Directions for this task: Continue the forum discussion about why faster data transfer did not arrive 10 or 20 years ago, starting right after its final sentence.

What kept us from having this, 10, 20 years ago?

In: Technology

4 Answers

Anonymous 0 Comments

> What kept us from having this, 10, 20 years ago?

There were ways to transfer crazy amounts of data back and forth 20 years ago – for supercomputers and internet infrastructure for example. Display cables as well supported a high bitrate: The highest resolution screens that were common in the 90s had a resolution of 1600×1200, running at 60 Hz. In terms of data, that is nearly 3 Gbit/s! That is still a bit shy of USB-C, but it’s much more than USB could handle back then.

However, this came at a price: The hardware you needed to run a computer screen at such a resolution was expensive, and it needed a lot of power. There was just no way to integrate that into a small mobile device. On top of that, there were no devices that could handle speeds like that – no lightning fast flash memory like we’re used today, the fastest thing you could possibly connect to USB were harddisks transmitting data in megabits per second, not gigabits.

However, there was actually a standard that could run much faster than USB back then: [Firewire](https://en.wikipedia.org/wiki/IEEE_1394) could reach speeds as high as 400 Mbit/s. This was used for stuff like external hard drives, which were often faster than what USB could handle.

Anonymous 0 Comments

There have been lots of improvements in transfer rates in a number of areas. The issue with high data rates was that if you sent data too fast then the individual bits you sent down the line would interfere with each other and end up just a blur on the receiving end of the cable. Today we have a lot better knowledge of how this happens and what we can do to prevent it or interpret the blur so we get the data through. In addition we have found out what kind of cable works best and how to make it on the cheap. The issue was that USB did not use that cable or connector. So while other technologies like PCIe, SATA and HDMI were able to use the new technology as it came out USB was left behind. The USB 3.x standard was designed almost 10 years ago but it required new connectors, new cables and new controller chipsets. Thus it took some time to become common.

Dataset records:

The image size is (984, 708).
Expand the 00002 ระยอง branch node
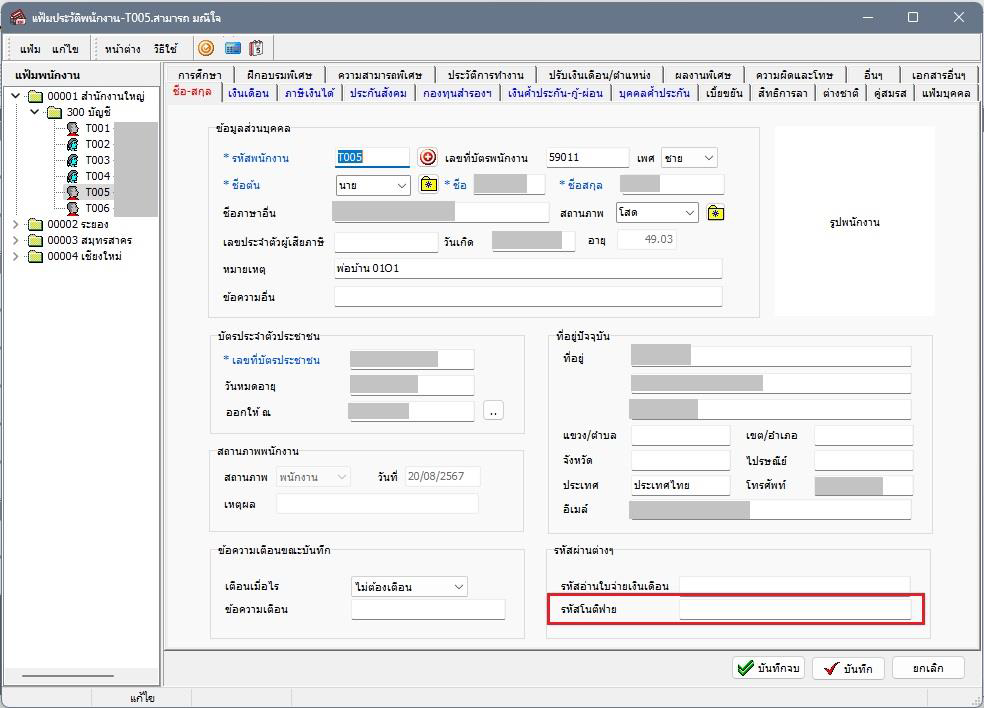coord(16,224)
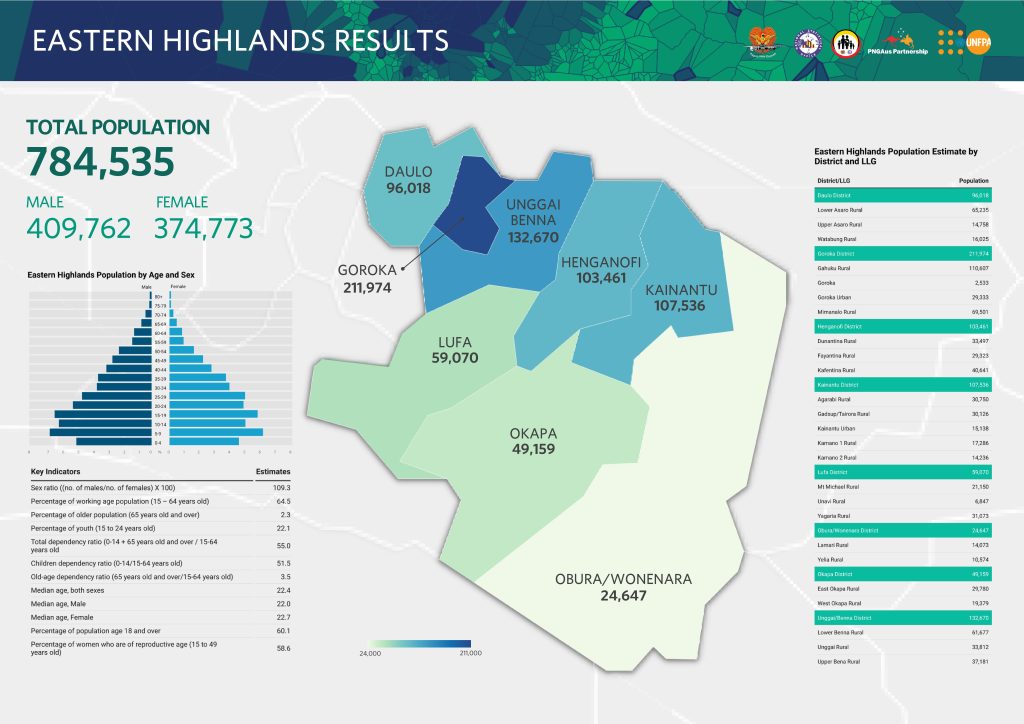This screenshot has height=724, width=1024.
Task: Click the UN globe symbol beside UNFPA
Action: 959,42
---
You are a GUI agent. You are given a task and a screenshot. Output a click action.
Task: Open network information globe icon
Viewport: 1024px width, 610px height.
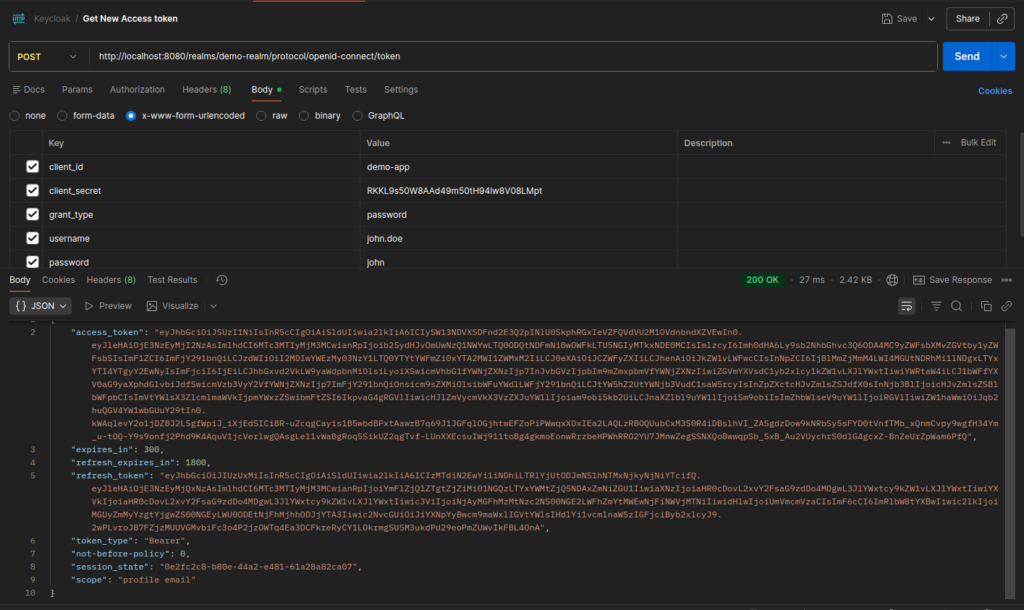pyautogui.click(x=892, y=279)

Reply:
Anonymous 0 Comments

The transfer rates and power delivery features are largely independent of the connector, although the b/mini-b/micro-b connectors needed substantial revisions for USB 3’s extra data transfer connectors.

Basically as time went on, there were a lot of needs that couldn’t be handled easily by existing connectors, so a new one was eventually introduced to fit those needs.

Anonymous 0 Comments

We could easily have had the cables and the connectors.

We could not have built the sort of gadgets that would be able to make use of that.

Stuff like the ability to plug in the port upside down and have it work would easily have been doable 20 years ago.

The more power aspect that allows you to power and charge devices at up to 100 Watt is a bit trickier but in general something we could have made work decades ago too.

The transfer speed of up to 10Gbit/s is another thing entirely.

10Gbit/s transfer speeds are not new. 10Gig Ethernet has been around for a while by now at this point and stuff like Infiniband from Mellanox has been available for about two decades now. It was just very, very expensive back when it first came out. (It is still expensive today, too)

So, in theory it would have been possible to built something like USB-C in the year 2000, but it would have been very bulky and extremely expensive and it would not have caught on as people wouldn’t want to for example add a port to their smartphone that trippeled its weight and increased the price by factor of ten or a hundred.